Spacewalkers Steve Swanson and Rick Mastracchio will install a spare backup computer on the S0 truss located on top of the Destiny laboratory module Wednesday morning. They will remove the old computer which failed April 11 after being shut down then restarted for a periodic health check.
The duo was joined by Commander Koichi Wakata for a short spacewalk procedure conference. The trio also set up the Quest airlock, where they will stage their excursion, and readied spacewalk tools.
Known as a Multiplexer/Demultiplexer (MDM), the backup computer provides telemetry and commands to truss systems, solar alpha rotary joints and the Mobile Transporter rail car which rides along the truss structure. Both MDMs have been at the International Space Station for over 10 years.
There are 45 MDMs throughout the space station. There are 24 inside the orbital laboratory and 21 located externally.
Before Wednesday’s spacewalk, an ISS Progress 53 resupply ship will undock from the Zvezda service module at 4:58 a.m. It will back away about 311 miles from the space station. It will return back to the Zvezda docking port Friday morning after Russian flight controllers have tested its new Kurs automated rendezvous system.
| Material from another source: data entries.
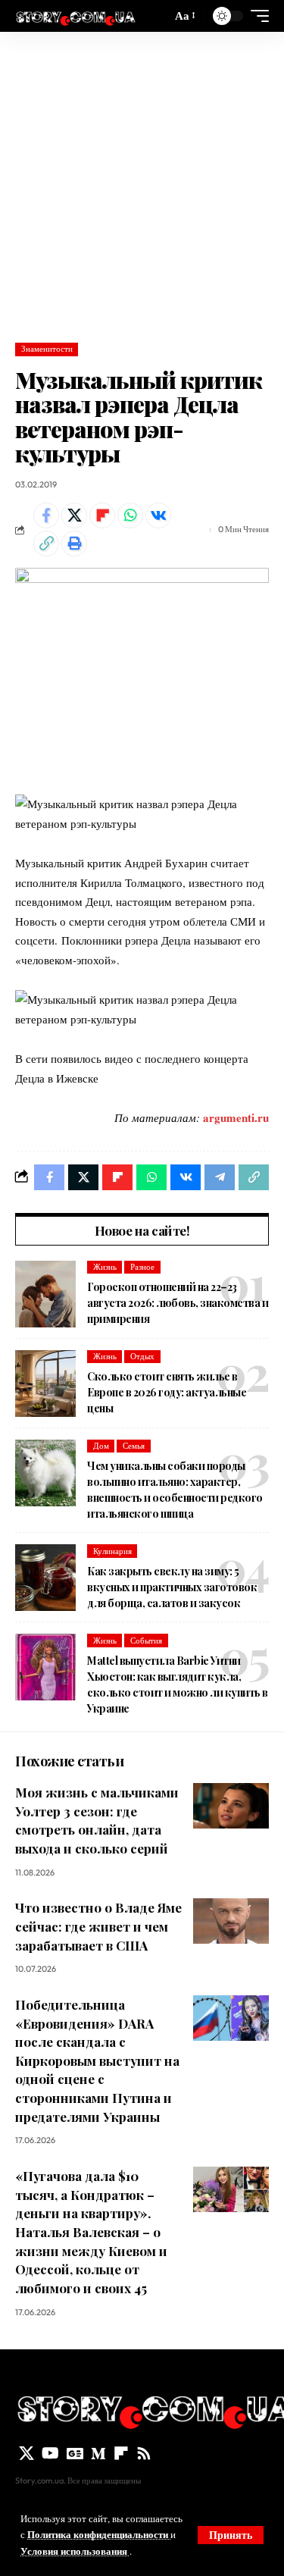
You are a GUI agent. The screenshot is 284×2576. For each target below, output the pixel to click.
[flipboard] (121, 2453)
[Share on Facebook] (46, 515)
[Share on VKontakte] (158, 515)
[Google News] (75, 2453)
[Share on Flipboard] (102, 515)
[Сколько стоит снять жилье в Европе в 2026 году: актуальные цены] (45, 1383)
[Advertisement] (142, 181)
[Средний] (98, 2453)
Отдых (142, 1356)
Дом (101, 1445)
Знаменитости (47, 348)
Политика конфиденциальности (98, 2534)
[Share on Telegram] (219, 1177)
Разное (142, 1266)
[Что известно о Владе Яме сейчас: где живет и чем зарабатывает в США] (231, 1921)
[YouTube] (50, 2453)
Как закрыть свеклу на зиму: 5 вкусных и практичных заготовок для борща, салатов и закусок (172, 1587)
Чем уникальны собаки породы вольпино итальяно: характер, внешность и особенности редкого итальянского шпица (175, 1490)
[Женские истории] (75, 16)
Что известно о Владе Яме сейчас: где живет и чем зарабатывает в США (98, 1926)
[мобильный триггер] (256, 16)
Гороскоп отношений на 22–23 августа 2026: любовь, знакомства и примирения (177, 1303)
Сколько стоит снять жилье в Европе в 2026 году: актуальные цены (166, 1392)
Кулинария (112, 1551)
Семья (134, 1445)
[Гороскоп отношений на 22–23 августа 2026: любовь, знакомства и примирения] (45, 1294)
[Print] (74, 543)
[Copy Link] (46, 543)
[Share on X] (74, 515)
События (146, 1640)
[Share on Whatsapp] (130, 515)
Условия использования (75, 2551)
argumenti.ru (236, 1117)
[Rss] (144, 2453)
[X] (26, 2453)
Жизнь (105, 1266)
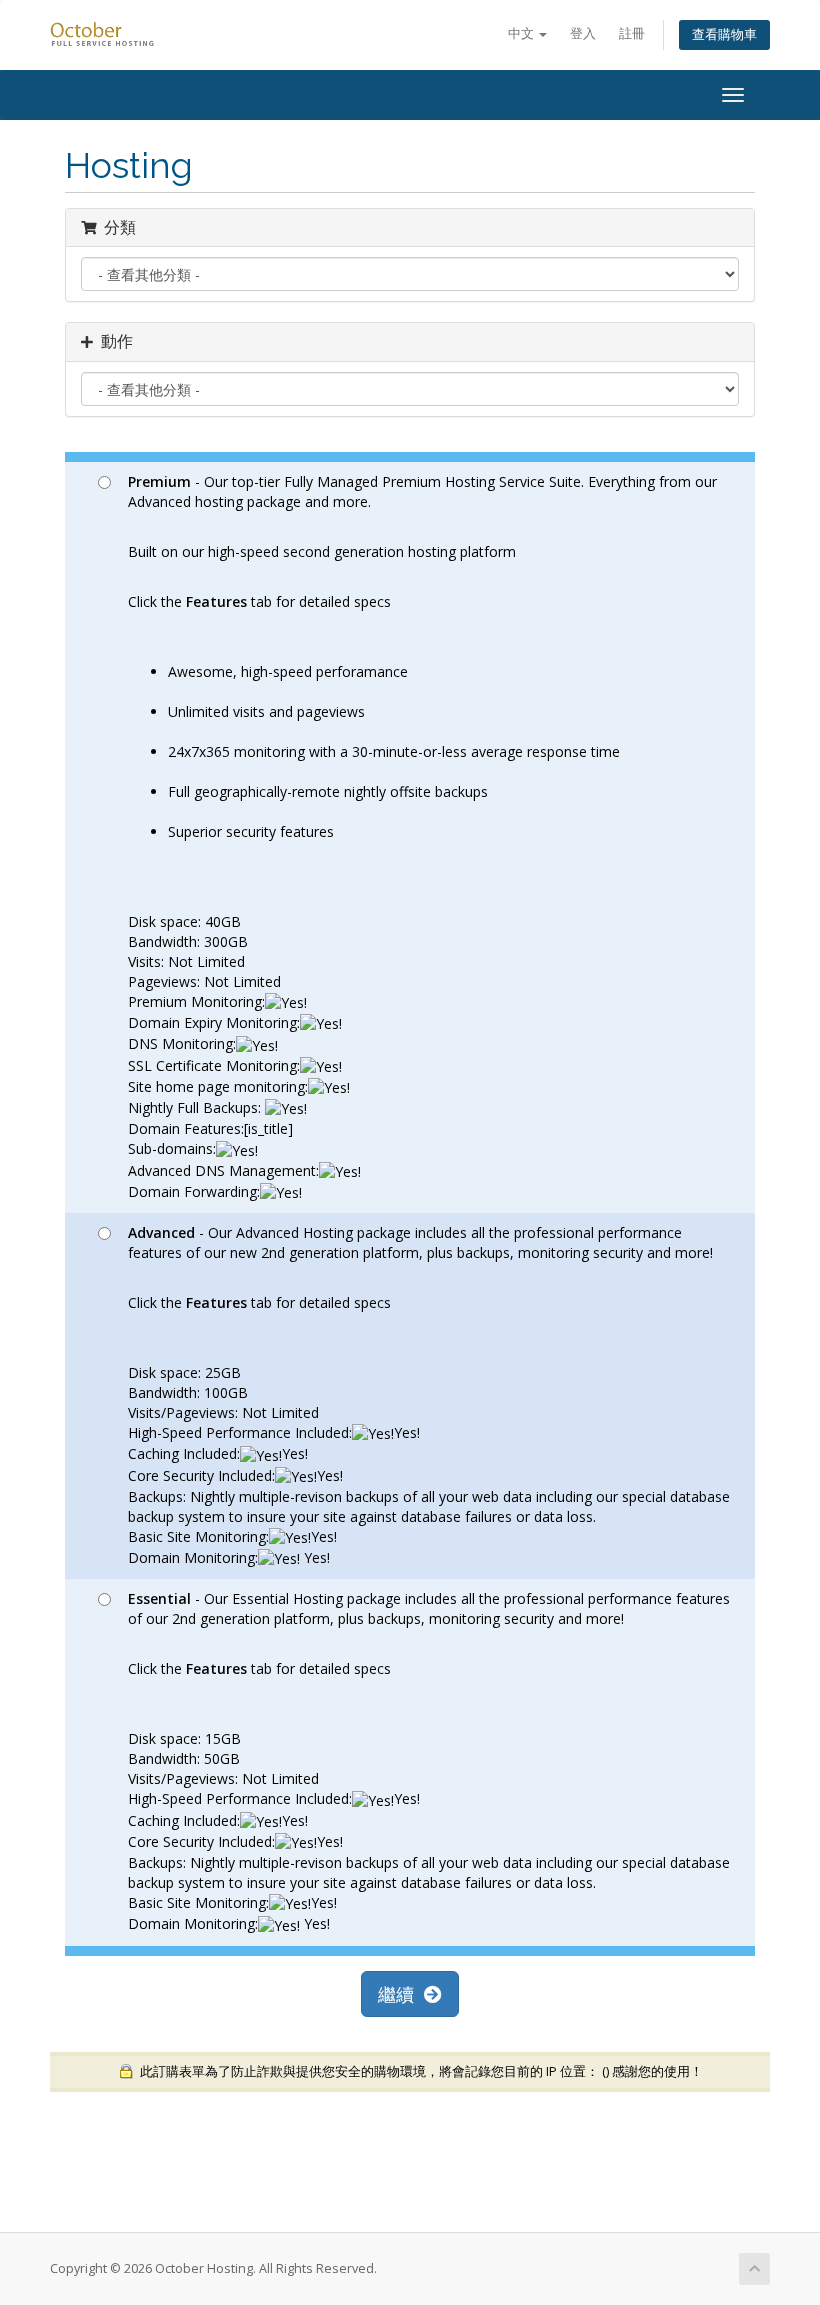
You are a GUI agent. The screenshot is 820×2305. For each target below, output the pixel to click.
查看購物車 (724, 34)
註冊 (632, 33)
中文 (522, 33)
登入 (583, 33)
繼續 (401, 1994)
Flight Engineer Mikhail Tyurin closed the hatches to the Progress Tuesday morning and conducted leak checks. He also set up video gear to record its undocking, separation and eventual re-rendezvous and redocking to the station.
The last time a Progress cargo freighter pulled away from the station and redocked was in July 2012. The ISS Progress 47 space freighter undocked from the Pirs docking compartment for eight days of testing before redocking to the same port. Russian flight controllers were also testing its new Kurs automated rendezvous system.
Cosmonauts Alexander Skvortsov and Oleg Artemyev worked throughout the station’s Russian segment on a host of science and maintenance tasks Tuesday. They performed light plumbing work, checked air ducts and adjusted a gas analyzer. Science work included observing the veins of a crew member’s legs, studying macroparticles in a magnetic field and Earth observations.